I mean, it's hard to look at the park for the first time without letting your perceptions being colored by recent events. But if the Dodgers weren't broke, they would just seem cheap. Let's talk about the seats for a second. I am a modestly heavy adult American male, in other words your typical baseball fan. I was afraid my seat would not support my weight. And it wasn't just me - you could look around and see seats bending all over the place. The seats were molded plastic that are air-filled; many of the seats had seams that were breaking open, and they would sag considerably in the middle.
Or looking around the park, at the retired number displays above the bleachers in the outfield - as you go from left to right, you can see how faded the paint is the smaller the retired number. How much would it cost to touch those up with a little new paint?

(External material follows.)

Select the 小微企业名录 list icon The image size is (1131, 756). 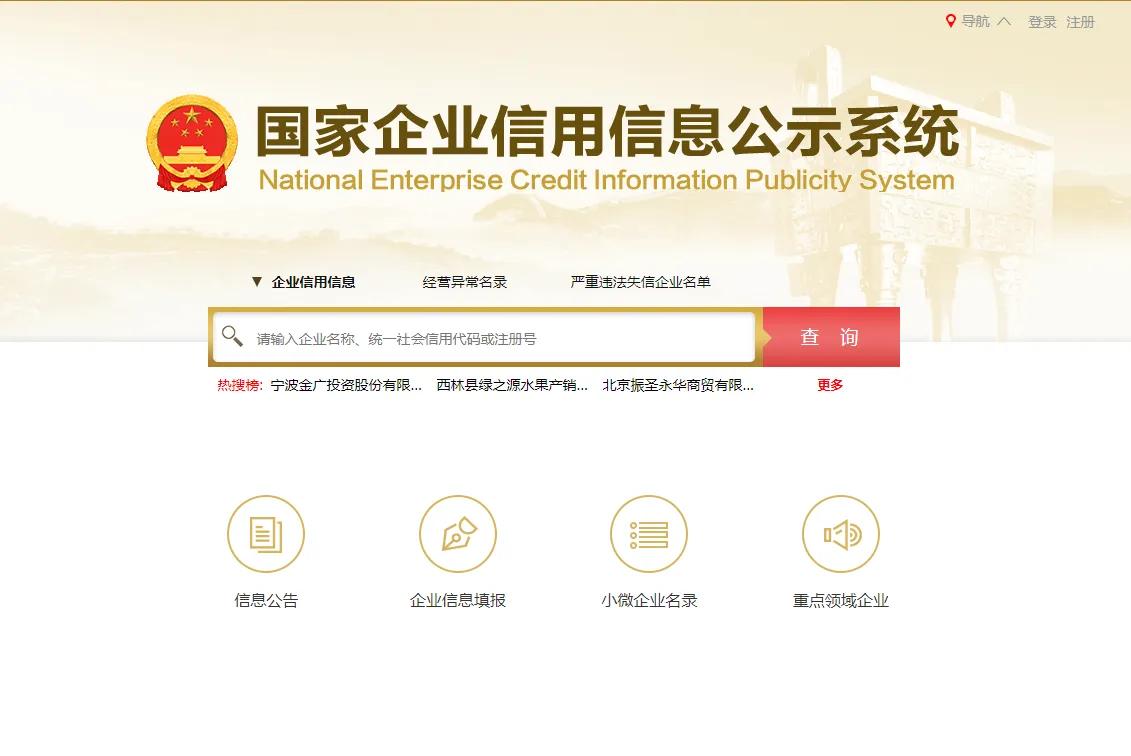[x=649, y=534]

The answer - more money than McCourt has.
Now, far be it from me to try and suggest ways Frank McCourt could get more money, but let me suggest a way Frank McCourt could get more money - the Dodgers could keep the concession stands open past the seventh inning. I don't suggest that I should be able to get a beer in the eighth inning, but I should be able to get a Dodger Dog. They shut all the concessions down on the lower concourse by our seating area as of the eighth inning. I was utterly floored by this.
[On the note of Dodger Dogs: I got a Super Dodger Dog (the all-beef version), and lemme tell you, it's a hot dog. There's nothing wrong with that, I'm quite fond of hot dogs, but there's nothing special about it, either. Why Dodger Dogs are "world famous" is beyond me.]

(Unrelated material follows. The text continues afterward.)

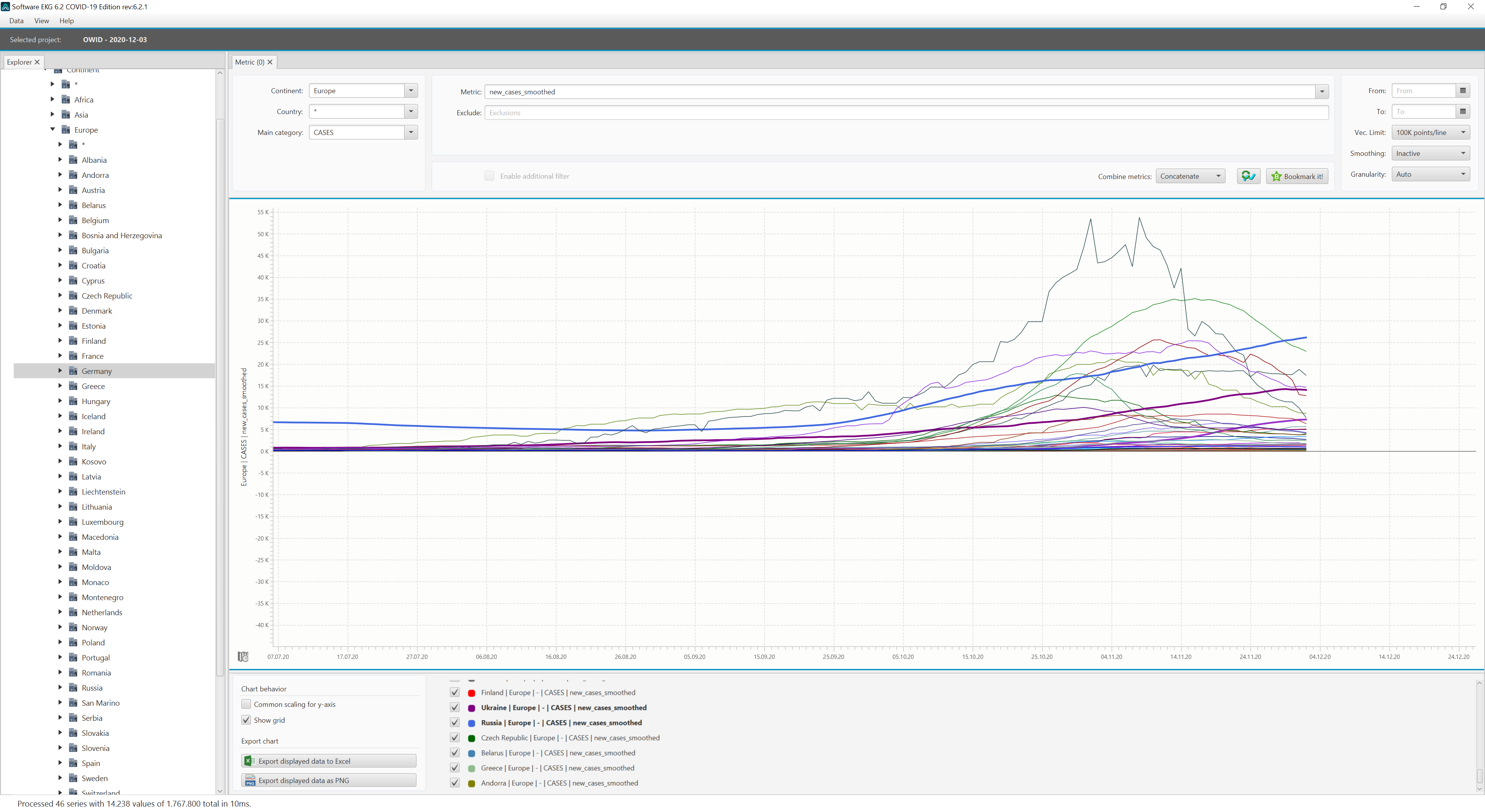Click into the Exclude input field
The width and height of the screenshot is (1485, 812).
click(905, 113)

The game was sparsely attended, which you think would leave the die-hard fans who just care about seeing the game. You would be wrong. Dodgers fans seemed to chiefely have two concerns:
1) Hitting a bunch of beach balls around, and
2) Doing "the wave."
All the SABR attendees were in the same section, and so the wave essentially died out momentarily every time it swept around to us. I'm so proud.
I also had the joy of meeting what I can only presume is the future Mrs. Ronnie Woo-Woo. It was a young lady sitting a few rows behind us, constantly screaing things like "Woo Dodgers Woo!" While her voice might've cracked and strained, she was unfatiguable - the only thing that interupted her was getting hit in the head by one of the aforementioned beach ball.
It's okay, though. I covered for her with a shout of "woo beach ball woo!"